高齢化が進むにつれて、生活習慣病予防だけでなく、足腰の健康の増進も重視されて、フレイル予防のための栄養学も注目されるようになりました。フレイルは健康と要介護状態の中間の状態を指していて、予備能力低下によって身体機能障害に陥りやすい状態で、2014年に日本老年医学会から学術用語として提唱されました。
これに対応する予防対策としての栄養学は「予防栄養学」と呼ばれ、身体の状態と疾患の悪化をともに予防するということで、これは私が学んできた“臨床栄養”の範疇といえます。
ここまでは医師が大学で学ぶことができる内容ですが、今ではより健康になり、身体機能と脳機能を含めた機能向上を目指した栄養学が重視されるようになりました。

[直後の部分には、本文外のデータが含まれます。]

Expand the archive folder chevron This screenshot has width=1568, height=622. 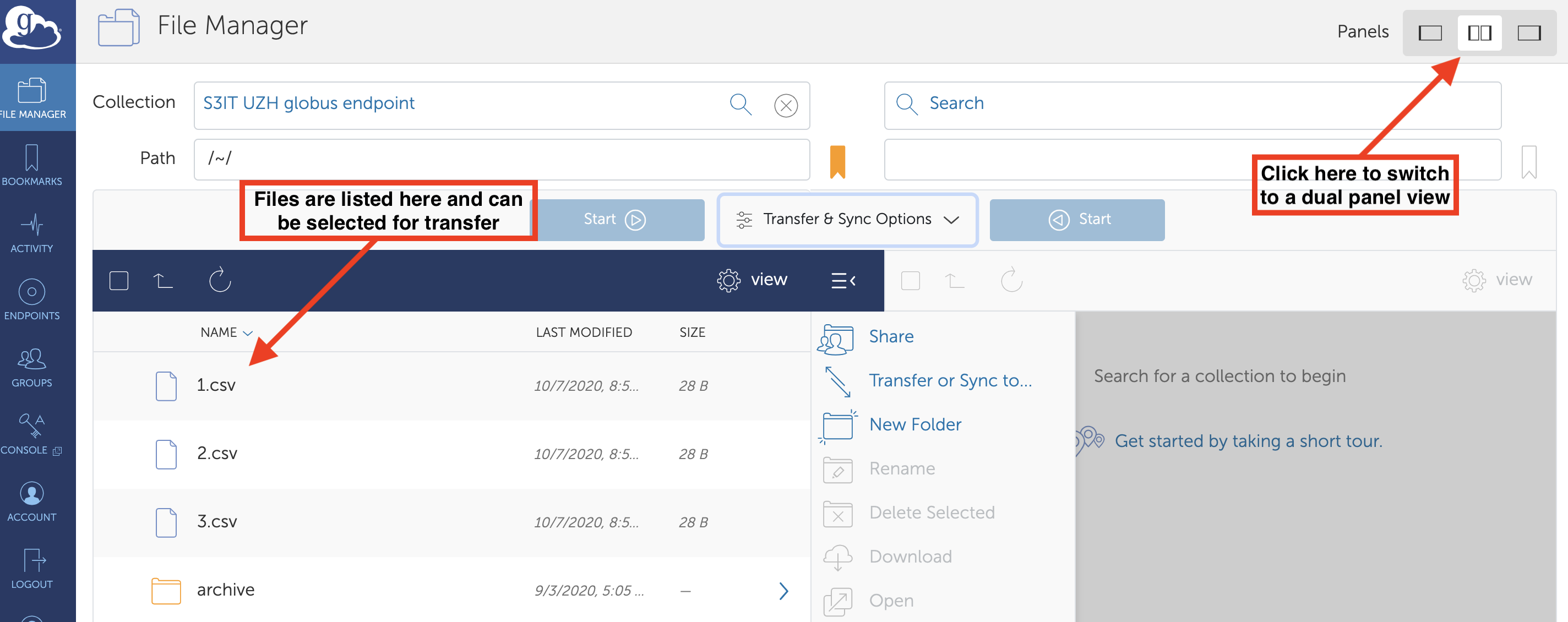click(783, 591)
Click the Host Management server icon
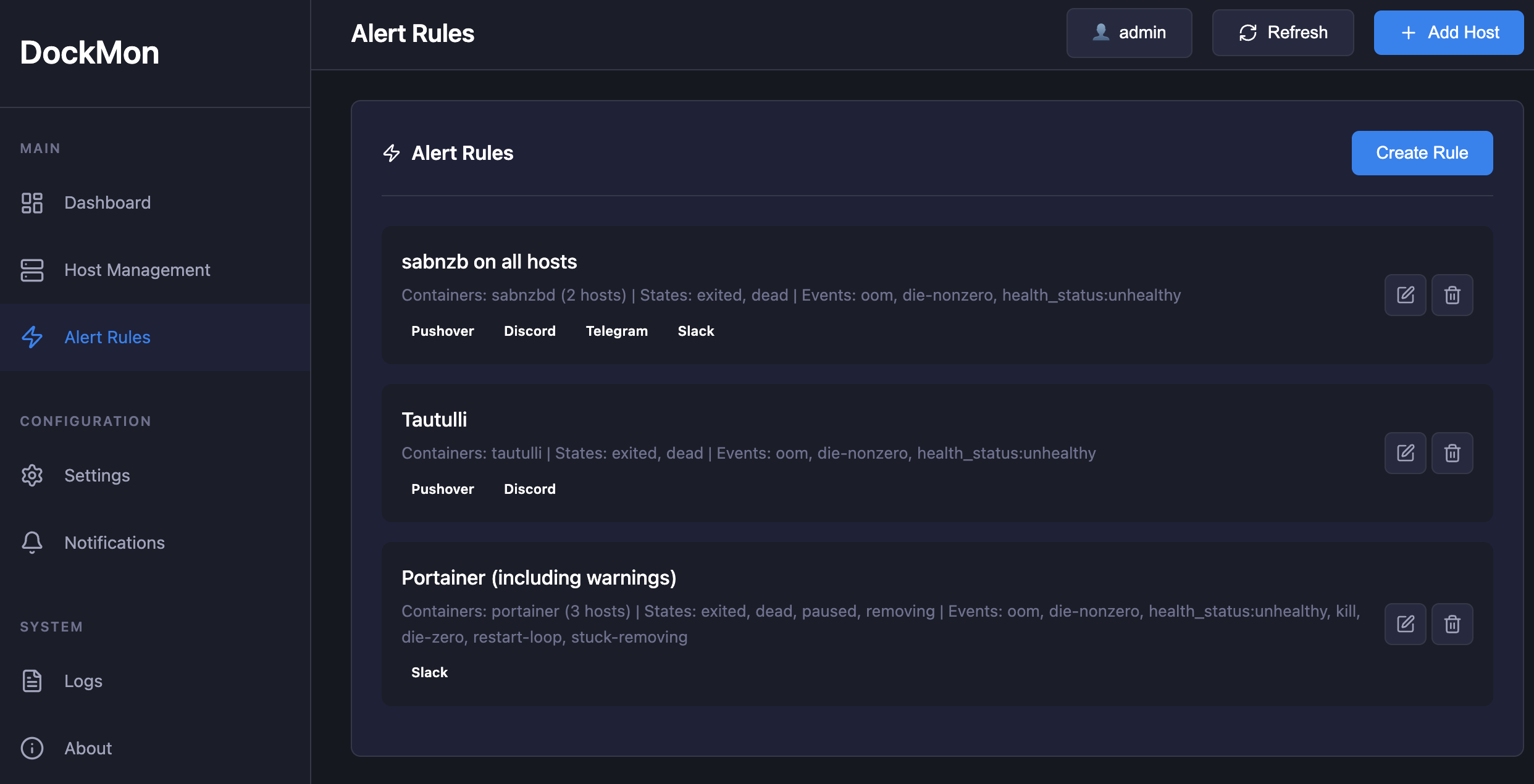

これは「発達栄養学」と呼ばれ、性別、年齢、活動量(運動、日常活動)だけでなく、個々の身体の成長や発達に応じた能力を発揮させる栄養学となっています。
発達栄養学は、性別、年齢、活動量だけでなく、個々の身体の成長や発達に応じた能力を発揮させる栄養学であるということを前回(食のリテラシー17)紹介しました。
栄養学を学ぶことができる大学でも、発達栄養学を冠した学部・学科も増えてきました。発達栄養学という名称に相応しい講義が実施されている大学がある一方で、以前と大きく変わらない内容のままという大学も少なからずあります。
個々の成長や発達に必要な栄養素を摂取するのは当然のこととしても、その栄養素の意味合いとしてエネルギー代謝の向上を掲げているのが発達栄養学の、これまでとは違った考え方となっています。